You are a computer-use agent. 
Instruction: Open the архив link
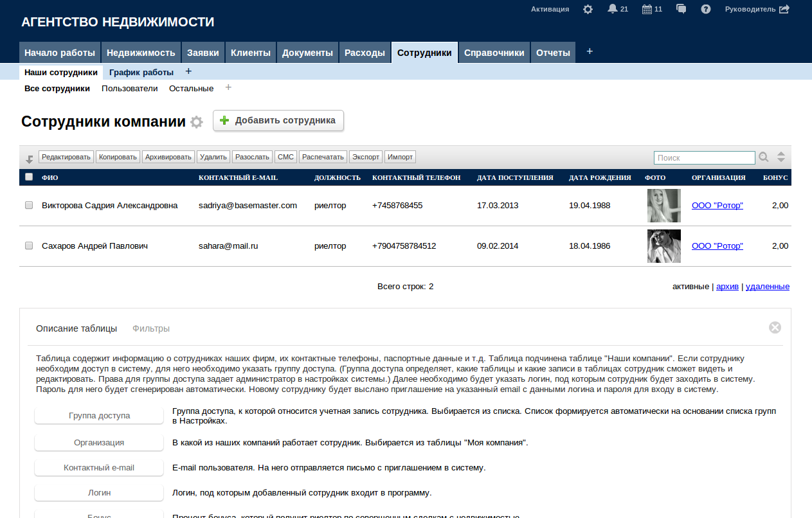click(x=727, y=287)
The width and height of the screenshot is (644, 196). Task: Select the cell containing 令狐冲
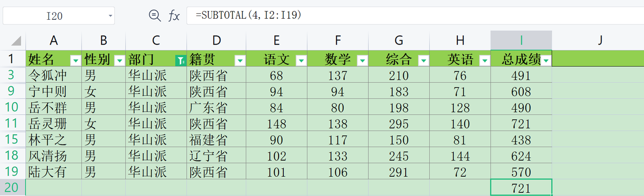click(53, 76)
§ §
- Exercise description -
Return all material verbatim, pictures omitted.

- Task result -
You are a computer-use agent. 
Instruction: Open the архив link
click(x=727, y=287)
The width and height of the screenshot is (644, 196). Task: Select the cell containing 令狐冲
click(53, 76)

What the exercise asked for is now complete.